Direct protein analysis from tissue or biofluids, however, raises a variety of analytical challenges. Protein expression varies depending on the genetic background of an individual, and also on time, localisation, and as a physiological response to external stimuli. Moreover, because of the combined effects of alternative splicing, point mutation, post-translational modifications (PTMs) and endogenous proteolysis, a given protein can be expressed as many different proteoforms, each having a dedicated biological activity.
These analytical challenges create workflow bottlenecks and extend the time required for accurate results. This article will examine how these issues can be overcome to add efficiencies and expand capabilities for library-based approaches in quantitative proteomics.
Challenges in Proteomics
The core challenges in proteomics include converting complex liquid chromatography (LC) coupled with MS and the resulting datasets into tangible peptide spectrum matches (PSMs) and peptide identifications that can be used for protein inference, quantification, posttranslational modification (PTM) analysis, as well as proteome sequence coverage within complex samples. Database search algorithms have extensively transformed biological and medical research, yet as analytical instrumentation continues to become more sensitive, software developers must continuously expand these search algorithms to meet the demands of sample limitations in high-throughput protein quantitation.
In the simplest scenario, database search algorithms rely on precursor and fragment ion spectra to be matched in silico, suggesting the best fit and assigning a probability score.
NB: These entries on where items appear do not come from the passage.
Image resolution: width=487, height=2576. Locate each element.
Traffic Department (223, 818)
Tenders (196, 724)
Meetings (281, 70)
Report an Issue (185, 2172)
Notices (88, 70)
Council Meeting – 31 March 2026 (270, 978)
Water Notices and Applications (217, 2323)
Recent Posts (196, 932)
In many instances the best fit of a particular PSM is of an equal probability score or just marginally better than the next best fit, yet a single assignment is delivered. Inferring only one PSM, which may be incorrect given the reliance purely on the information contained in a fragment ion spectra, can lead to a greater chance of false identifications. As such, the field of proteomics benefits from stricter acceptance criteria such as lower false discovery rates, increases in unique peptide counts, protein sequence coverage and biological or technical replicates.
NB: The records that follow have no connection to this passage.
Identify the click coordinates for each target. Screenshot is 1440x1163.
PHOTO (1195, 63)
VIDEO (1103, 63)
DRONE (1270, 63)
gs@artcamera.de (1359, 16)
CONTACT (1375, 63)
Advances in Database Search Platforms
To break the data analysis bottleneck, proteomics software developers are integrating real-time database search and smart acquisition in software algorithms. A parallel search engine in real-time (PaSER) is a GPU-powered real-time database search platform providing parallel computing power and real-time database search results for bottom-up proteomics. Researchers can view intricate details of data from the high-level experimental information to a specific fragment ion spectrum of interest. Additionally, a user-defined qualification of proteins or peptides at the end of a sample acquisition determines the progression of the sample queue, which checks suitability while also making the most of samples, consumables and instrument time.